Yes I most certainly did...

http://www.petforums.co.uk/rodents/162250-todays-rescue-mission-pics-d.html

Then a couple of weeks later they were giving away a rabbit and guinea pig too!! Anyways Lil_Miss now has them


----------



## noushka05 (Mar 28, 2008)

niki87 said:


> I know he really is....though rightfully timid...bless him.

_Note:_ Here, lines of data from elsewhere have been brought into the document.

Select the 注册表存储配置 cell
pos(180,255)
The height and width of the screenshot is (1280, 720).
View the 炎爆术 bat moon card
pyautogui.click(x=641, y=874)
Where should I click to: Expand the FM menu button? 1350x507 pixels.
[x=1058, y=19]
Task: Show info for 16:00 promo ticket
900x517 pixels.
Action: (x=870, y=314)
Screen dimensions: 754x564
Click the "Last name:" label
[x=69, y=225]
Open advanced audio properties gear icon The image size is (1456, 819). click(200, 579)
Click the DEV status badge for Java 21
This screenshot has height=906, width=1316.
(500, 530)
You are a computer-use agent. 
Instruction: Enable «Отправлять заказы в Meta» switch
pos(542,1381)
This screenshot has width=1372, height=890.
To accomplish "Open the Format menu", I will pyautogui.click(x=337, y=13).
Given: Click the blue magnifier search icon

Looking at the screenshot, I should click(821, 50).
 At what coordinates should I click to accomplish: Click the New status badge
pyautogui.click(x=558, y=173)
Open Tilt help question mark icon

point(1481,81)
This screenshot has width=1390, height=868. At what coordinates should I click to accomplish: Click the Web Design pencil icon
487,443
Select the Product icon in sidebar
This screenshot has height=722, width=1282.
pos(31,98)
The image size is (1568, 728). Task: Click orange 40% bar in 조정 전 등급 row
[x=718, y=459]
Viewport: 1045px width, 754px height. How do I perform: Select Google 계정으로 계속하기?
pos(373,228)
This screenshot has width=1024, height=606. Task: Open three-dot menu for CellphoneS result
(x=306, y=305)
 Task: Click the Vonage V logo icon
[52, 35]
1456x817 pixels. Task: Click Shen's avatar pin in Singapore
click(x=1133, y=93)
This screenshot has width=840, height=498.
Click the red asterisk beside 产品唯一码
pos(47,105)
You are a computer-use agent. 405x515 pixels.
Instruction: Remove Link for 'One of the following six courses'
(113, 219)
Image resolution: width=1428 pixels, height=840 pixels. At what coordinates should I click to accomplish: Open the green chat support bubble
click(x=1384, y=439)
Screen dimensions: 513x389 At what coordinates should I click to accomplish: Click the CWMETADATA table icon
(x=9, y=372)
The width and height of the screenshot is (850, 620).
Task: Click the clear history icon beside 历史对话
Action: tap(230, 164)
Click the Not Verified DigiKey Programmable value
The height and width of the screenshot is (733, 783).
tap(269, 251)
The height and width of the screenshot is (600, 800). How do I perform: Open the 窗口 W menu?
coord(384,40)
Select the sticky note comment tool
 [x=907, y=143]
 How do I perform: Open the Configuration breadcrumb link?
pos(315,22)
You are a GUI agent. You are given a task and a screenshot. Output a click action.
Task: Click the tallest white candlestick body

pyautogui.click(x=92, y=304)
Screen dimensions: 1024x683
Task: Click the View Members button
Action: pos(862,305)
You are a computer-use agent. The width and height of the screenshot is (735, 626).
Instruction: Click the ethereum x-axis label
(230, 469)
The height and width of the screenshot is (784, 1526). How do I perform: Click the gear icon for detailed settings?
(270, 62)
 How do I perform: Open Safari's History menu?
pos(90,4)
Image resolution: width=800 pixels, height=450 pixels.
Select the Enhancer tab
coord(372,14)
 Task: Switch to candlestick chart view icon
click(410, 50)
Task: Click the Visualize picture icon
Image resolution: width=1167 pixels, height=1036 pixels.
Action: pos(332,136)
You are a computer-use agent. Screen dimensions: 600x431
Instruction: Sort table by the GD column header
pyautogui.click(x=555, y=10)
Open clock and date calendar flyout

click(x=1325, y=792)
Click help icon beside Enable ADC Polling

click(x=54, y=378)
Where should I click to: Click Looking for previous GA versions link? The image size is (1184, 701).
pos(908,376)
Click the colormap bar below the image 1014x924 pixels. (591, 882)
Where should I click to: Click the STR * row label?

He has responded well to some calm talking though!
> 
> Yes I most certainly did...
> 
> ...


lol how did i miss that thread they turned out not to be syrians afterall then...so are you keeping the lil cuties?.... i did see the rabbit and piggy thread but never realised they were from the same owner(i must stop skimming posts)lol... im so glad theyre getting the care they deserve now with Lil_Miss

good luck with Buttons hes a very lucky piggy


----------



## myzoo (Jan 13, 2010)

Aww! nicky he is lovely well done for rescuing yet another your a guardian angel to these animals your brilliant wish more people were like you, well done he is georgious love his little skirt


----------



## niki87 (Nov 18, 2009)

noushka05 said:


> lol how did i miss that thread they turned out not to be syrians afterall then...so are you keeping the lil cuties?.... i did see the rabbit and piggy thread but never realised they were from the same owner(i must stop skimming posts)lol... im so glad theyre getting the care they deserve now with Lil_Miss
> 
> good luck with Buttons hes a very lucky piggy


Yup keeping them...in the Gabber Rex now though when I find some mesh aam hoping to upgrade to my zz2!!!


----------



## noushka05 (Mar 28, 2008)

niki87 said:


> Yup keeping them...in the Gabber Rex now though when I find some mesh aam hoping to upgrade to my zz2!!!


aw they really have on their little hammy feet xxx


----------



## manic rose (Mar 12, 2011)

aww what a cutie, loving the skirt


----------



## niki87 (Nov 18, 2009)

noushka05 said:


> aw they really have on their little hammy feet xxx


Lol well they are very very cute so I am the winner here


----------



## Lil Miss (Dec 11, 2010)

niki87 said:


> Yup keeping them...in the Gabber Rex now though when I find some mesh aam hoping to upgrade to my zz2!!!


i thought for a second you ment the piggies then  

now arent you glad you didnt keep mis skinny pigger, else you might not have had the space for these 2

he is lovely, well done you for taking him hun


----------



## niki87 (Nov 18, 2009)

Lil Miss said:


> i thought for a second you ment the piggies then
> 
> now arent you glad you didnt keep mis skinny pigger, else you might not have had the space for these 2
> 
> he is lovely, well done you for taking him hun


No no I am keeping them both in a split mini duna!!!!!!


----------



## Lil Miss (Dec 11, 2010)

niki87 said:


> No no I am keeping them both in a split mini duna!!!!!!


ooooh thats much better, sounds perfect for them!!! 

pssst have you seen fudgies new piccehs with his new friend


----------



## Chinquary (Mar 5, 2009)

Oh he is gorgeous, wish I had the time and money for him, but at least he is in a loving home.


----------



## Kitty_pig (Apr 9, 2011)

awww he is beautiful  how can anyone put an animal on freecycle?  hope he likes his new home  glad the other bunny and piggie are safe now too


----------



## Tigerneko (Jan 2, 2009)

wow he is a real handsome lad isn't he!

Well done on saving another critter in need! Lets hope those idiots don't end up disposing of anything else


----------



## niki87 (Nov 18, 2009)

Verbatim said:


> wow he is a real handsome lad isn't he!
> 
> Well done on saving another critter in need! Lets hope those idiots don't end up disposing of anything else


I know!!!


----------